Elle est surprenante par son timing en ce sens où le déclenchement d’un débat d’une telle sensibilité et d’une telle ampleur intervient à un moment où les Tunisiens sont confrontés à moult difficultés plus contraignantes: terrorisme, contrebande, instabilité au flanc sud du pays, précarité de la vie, tension sociale, rudesse du climat.
C’est pourquoi l’engagement de ce débat a tout l’air d’une provocation de mauvais aloi. Certains y ont vu les relents d’une diversion, voire une tendance à détourner l’opinion publique de ses véritables préoccupations quotidiennes, et surtout des scandales publiés sur le Net à propos de l’enrichissement illicite d’anciens hauts cadres de la Troïka.
Cette conclusion ne présente, en outre, aucun enjeu pour l’ensemble des Tunisiens. Elle n’est d’aucun intérêt pour eux. En d’autres termes, que l’alcool soit “halalisé“ ou non halalisé par le coran, ce n’est pas un problème qui se pose à eux. C’est même une question secondaire et futile à la limite, et ce pour une raison simple.
La consommation d’alcool est autorisée en Tunisie. Les bars, restaurants et cabarets sont ouverts tous les jours de 8 heures du matin jusqu’à 4 heures du matin du lendemain. Cette tolérance a valu à la Tunisie de détenir «le sinistre» record d’être le premier pays arabe et le deuxième pays musulman en matière de consommation d’alcool. Sans commentaire.
Ennahdha a tout à gagner de la halalisation de l’alcool?
La question qui se pose dès lors est la suivant: à quelle partie ou à quel parti profite la publication d’une telle conclusion, surtout aujourd’hui et maintenant?
Les trois débats organisés par les animateurs de la chaîne El Hiwar Ettounsi n’ont pas beaucoup aidé à expliquer cette conclusion de l’Association internationale des musulmans coraniques. Ces animateurs, réputés pour leur anti-culturalisme structurel, ont misé plutôt sur le buzz en ridiculisant le penseur, âgé de 93 ans, rappelons-le. Ils n’ont pas cherché à pousser l’investigation pour connaître les tenants et aboutissants de cette conclusion.
Seul le journaliste et écrivain Hassen Ben Othman a pu débusquer l’islamologue. Invité de dernière minute, dimanche 8 mars, par l’émission «pour qui ose seulement», le journaliste n’est pas allé par quatre chemins, il a accusé Mohamed Talbi de faire le jeu du parti Ennahdha.

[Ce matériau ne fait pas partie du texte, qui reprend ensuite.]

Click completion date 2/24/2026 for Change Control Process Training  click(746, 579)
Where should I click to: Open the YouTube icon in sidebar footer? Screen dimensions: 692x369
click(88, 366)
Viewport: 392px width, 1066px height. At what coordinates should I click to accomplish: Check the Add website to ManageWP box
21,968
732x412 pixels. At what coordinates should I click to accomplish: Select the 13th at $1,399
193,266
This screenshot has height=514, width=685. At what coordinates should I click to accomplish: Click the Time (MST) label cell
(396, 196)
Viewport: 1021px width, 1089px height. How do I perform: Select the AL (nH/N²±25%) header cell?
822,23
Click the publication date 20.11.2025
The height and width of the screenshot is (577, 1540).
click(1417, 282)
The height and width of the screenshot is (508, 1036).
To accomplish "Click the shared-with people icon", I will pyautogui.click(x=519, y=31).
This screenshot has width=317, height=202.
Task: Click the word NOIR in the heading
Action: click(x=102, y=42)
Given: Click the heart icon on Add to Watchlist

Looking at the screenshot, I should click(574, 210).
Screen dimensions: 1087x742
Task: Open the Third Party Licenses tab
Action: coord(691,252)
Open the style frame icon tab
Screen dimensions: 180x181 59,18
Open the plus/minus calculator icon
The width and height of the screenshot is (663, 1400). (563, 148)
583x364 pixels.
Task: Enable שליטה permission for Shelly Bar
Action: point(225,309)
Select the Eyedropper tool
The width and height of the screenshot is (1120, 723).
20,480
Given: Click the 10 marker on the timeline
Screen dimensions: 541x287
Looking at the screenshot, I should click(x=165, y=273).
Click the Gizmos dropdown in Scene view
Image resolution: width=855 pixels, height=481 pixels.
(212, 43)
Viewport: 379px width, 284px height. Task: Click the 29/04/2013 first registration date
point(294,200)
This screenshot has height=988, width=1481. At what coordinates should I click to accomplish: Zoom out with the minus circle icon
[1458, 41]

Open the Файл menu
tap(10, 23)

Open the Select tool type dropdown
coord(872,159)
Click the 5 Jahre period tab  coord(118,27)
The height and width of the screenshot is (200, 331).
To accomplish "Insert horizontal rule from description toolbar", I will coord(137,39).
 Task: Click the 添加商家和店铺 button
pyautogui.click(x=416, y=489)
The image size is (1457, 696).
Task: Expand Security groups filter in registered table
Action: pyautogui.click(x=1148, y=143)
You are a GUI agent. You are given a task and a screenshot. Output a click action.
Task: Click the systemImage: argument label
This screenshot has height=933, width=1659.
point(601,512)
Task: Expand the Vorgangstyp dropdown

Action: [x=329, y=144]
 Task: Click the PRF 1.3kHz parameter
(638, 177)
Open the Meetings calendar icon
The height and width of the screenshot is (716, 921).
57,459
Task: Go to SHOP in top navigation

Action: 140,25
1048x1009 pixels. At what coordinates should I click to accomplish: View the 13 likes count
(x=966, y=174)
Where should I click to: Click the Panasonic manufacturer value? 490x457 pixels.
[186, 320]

Pour ce journaliste averti, Ennahdha qui, par l’effet d’un rapport de force en sa défaveur, a toujours plaidé, dans ses discours, pour la coexistence pacifique des lieux de culte avec les bars et cabarets. Ce parti n’avait toutefois pas de référentiel intellectuel et coranique pour justifier cette orientation. Et c’est Mohamed Talbi qui vient de le lui fournir sur un plateau.
Interpellé sur ce scénario, le penseur a évité de répondre à la question. Bizarrement, il s’est contenté de faire l’éloge du gourou Rached Ghannouchi, de saluer son évolution politique et de la qualifier d’exploit.
La surprise a été, toutefois, la tendance du penseur à diaboliser, gratuitement, Bourguiba, donnant l’impression qu’il a bel et bien abandonné son passé bourguibiste et qu’il vient d’épouser une nouvelle cause, celle des Nahdhaouis.
Par ailleurs, si on pousse l’analyse de Hassen Ben Othman, il semble effectivement que la halalisation de l’alcool par Mohamed Talbi va servir, à l’international, l’image du parti Ennahdha. L’image d’un parti islamiste qui a réussi à accéder démocratiquement au pouvoir, à s’y maintenir et à remettre en question les interdits coraniques.
C’est de toute évidence une belle image à vendre. Mohamed Talbi aura, peut-être, contribué à sa confection.